Je laisse derrière moi, ceux qui ont du temps à perdre à s’empêcher de vivre et a gâcher leur quotidien et le quotidien des autres, parfois ! ! 

Je les laisse avec les mauvais moments qu'ils m'ont offert de vivre, je les leurs rends.

Je ne leur souhaiterais pas une bonne année, pas plus qu'une mauvaise, ils auront ce qu'ils sont, et ça, je le sais. 

Je ME souhaite une année éloignée de ceux qui se complaisent dans la médisance, le mensonge et les faux semblants.

Je ME souhaite une année apaisée, riche de bien-être, de partage, d'échanges, de rencontres et de découvertes.

Sam 





mardi 7 décembre 2021

Pensée du soir

 J'ai trop mis de virgule, là où il fallait mettre un point final.

Sam 



jeudi 2 décembre 2021

Un très beau texte

 Je ne m’attache plus.  J’en ai terminé. Tu trouveras peut-être ça lâche mais je crois qu’en réalité, c’est ce qui me rend le moins malheureuse.

Je crois que l’attachement fait mal, systématiquement.

Je crois qu’en s’attachant, on crée des attentes. Et je crois que les attentes font mal aussi. Non seulement parce qu’elles ne se réalisent pas toujours, mais parce que c’est exiger un bonheur extérieur, dépendant de quelqu’un ou quelque chose d’autre. Or, de qui d’autre que soi-même en attendre pour être heureux ?

L’attachement rend dépendant, et donc pas libre.

A cause de ça, on court après les personnes, après les choses, on court après la vie dans l’espoir illusoire d’obtenir un brin d’amour.

Je ne m’attache plus parce que j’ai appris que rien ne m’appartenait. Que rien n’était acquis.  Je ne m’attache plus parce que je ne veux plus vivre dans l’angoisse de perdre ce que j’ai. Le présent est ainsi, demain sera peut-être différent. C’est la vie.

Je ne m’attache plus car c’est ainsi que je peux le mieux donner, et arrêter de ne penser qu’à recevoir. Je ne m’attache plus car, quoi qu’il en soit, je n’aurais jamais été suffisamment ni éternellement satisfaite.

Je ne m’attache plus car je sais que les gens finissent toujours par partir. Que chacun fait sa vie. Qu’on ne tient pas toujours nos promesses, qu’on change souvent d’avis, qu’on aime un jour, mais pas toujours. L’attachement, c’est la déception.

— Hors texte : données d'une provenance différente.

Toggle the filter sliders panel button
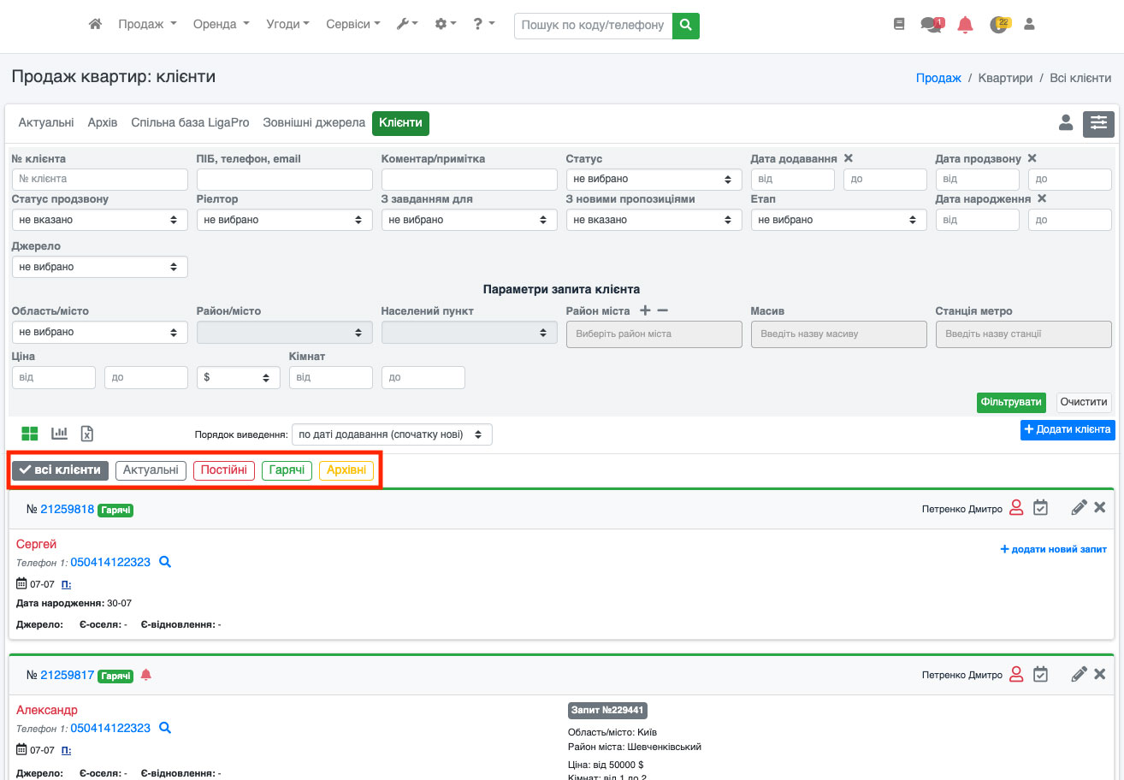(x=1098, y=124)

En fait, je suis épuisée de ces gens qui viennent et repartent, qui ne savent pas ce qu’ils veulent, qui ne disent pas ce qu’ils pensent vraiment, qui jouent au jeu de la vie en ne vivant les choses qu’à demi-mesure. En fait, l’attachement fait mal parce qu’il est rarement partagé. Je pense qu’il n’y a rien de pire que de s’attacher sans retour, puis de s’oublier et se perdre.

Alors je me suis promis de ne plus jamais me perdre pour quelqu’un. Je ne m’attache plus car je lâche prise. Sur la vie. Sur les gens. Sur les relations. Je ne m’attache plus car j’ai réalisé qu’en fait, ça ne m’empêche pas d’aimer. J’ai surtout compris qu’aimer, ce n’est pas faire de l’autre le sien, mais accepter sa liberté. Accepter qu’on ne contrôle rien de lui. Vouloir son bonheur même si l’on aimerait autre chose de la relation.

Laisser être. Lâcher prise. Perdre volontairement le contrôle.

Je ne m’attache plus car je sais que tout est éphémère. Et que peut-être l’amour, ce n’est finalement pas de s’attacher à l’autre pour toujours, mais juste d’en profiter le temps que ça dure. Au fond de moi, je suis quelqu’un d’entier, j’aurais voulu tout donner, mais je crois que dans la vraie vie, il faut voir les choses autrement.